La citoyenne l'interrogea alors sur la raison de leur présence en ces lieux.
« Heu, alors là... non, aucune idée. » avoua-t'elle d'un air désolé.
N'était-elle pas entrain de rêver ? Qui sait, tout cela n'était peut-être que l'expression d'un fantasme, pour le moins étrange, engendré par son subconscient ? Hm, il fallait effectivement vérifier cela...
« Viens voir... »
Dahlia s'approcha d'Astrid et saisit ses joues entre ses doigts, qu'elle détendit alors à outrance pour éprouver autant leur réalité que leur élasticité. La citoyenne lui sembla étrangement réelle, ce qui laissa Dahlia quelque peu désemparée. Puis, haussant les épaules, elle finit par se rallonger dans l'herbe, et lâcher :
« Rêve ou non... j'en profiterai bien un peu, pas toi ? »

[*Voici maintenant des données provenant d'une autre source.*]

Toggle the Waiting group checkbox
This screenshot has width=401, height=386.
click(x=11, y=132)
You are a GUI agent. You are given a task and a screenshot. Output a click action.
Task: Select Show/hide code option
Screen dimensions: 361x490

C'est vrai, après tout. Ces dernières semaines à la Capitale n'avaient pas été de tout repos, pour la garde. Entre le démantèlement d'un trafic de gloobys dissimulé dans les tréfonds d'un hangar, ou la course-poursuite avec un Kerberus Alpha... Elle avait vécu des épreuves assez éprouvantes. Alors le fait de se retrouver perdue dans un écrin de verdure, en agréable compagnie, et bien fringuée de surcroît, c'était plutôt... attrayant.
Pourquoi ne pas s'accorder un peu de décompression, dans cet espace dénué de repères, comme suspendu dans le temps... La présence d'Astrid réveillait en elle une envie bien particulière... Dahlia attrapa un brin de graminée flottant au vent dans le parterre vert.

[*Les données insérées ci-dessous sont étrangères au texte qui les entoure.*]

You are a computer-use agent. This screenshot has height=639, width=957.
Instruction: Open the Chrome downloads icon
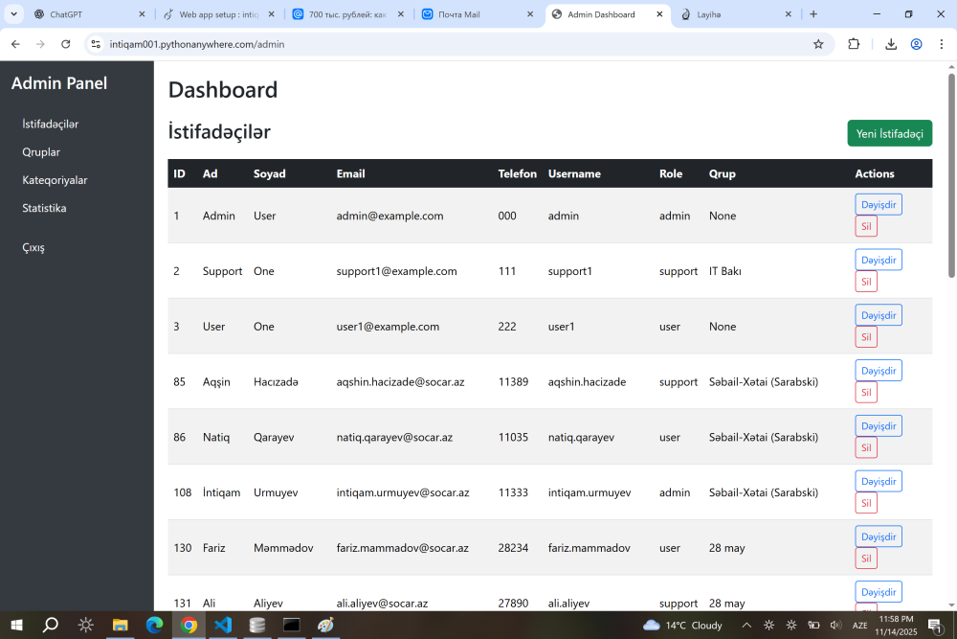[891, 44]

« Poule ou coq ? » Elle esquissa alors un sourire roué « Si tu échoues, je peux te poser une nouvelle question. »
Car elle ne perdait jamais de vue ses objectifs.

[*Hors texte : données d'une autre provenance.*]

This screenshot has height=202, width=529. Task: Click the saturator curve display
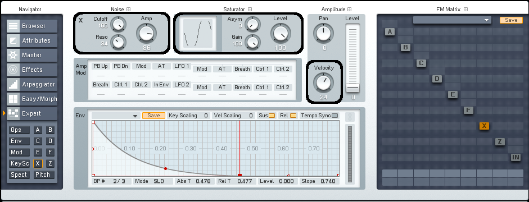tap(198, 33)

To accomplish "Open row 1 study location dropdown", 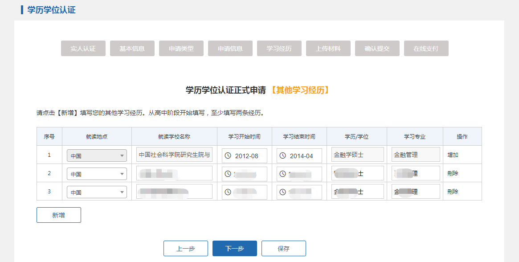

En se massant les joues devenus désormais un peu rouge, la citoyenne en conclut que ce n'était pas un rêve. Ou peut-être que c'était un rêve, mais un rêve très réaliste. Et si c'était un rêve, peut-être qu'elle pourrait en profiter...heh.
En tout cas, sa camarade semblait très relaxe malgré la situation un peu incongrue dans laquelle elles étaient toutes les deux. La garde pouvait donc garder un calme olympien en toute circonstance huh. C'était un point commun qu'elles partageaient, et la citoyenne eut un sourire amusé avant de se rallonger par terre à côté de Dahlia. D'autres personnes se seraient rongées les ongles en pensant ne plus jamais retrouver un quelconque signe de civilisation en se demandant ce qu'elles avaient bien pu faire pour en arriver là, mais pas les deux jeunes femmes de toute évidence. Elles avaient probablement vécu bien pire et bizarre.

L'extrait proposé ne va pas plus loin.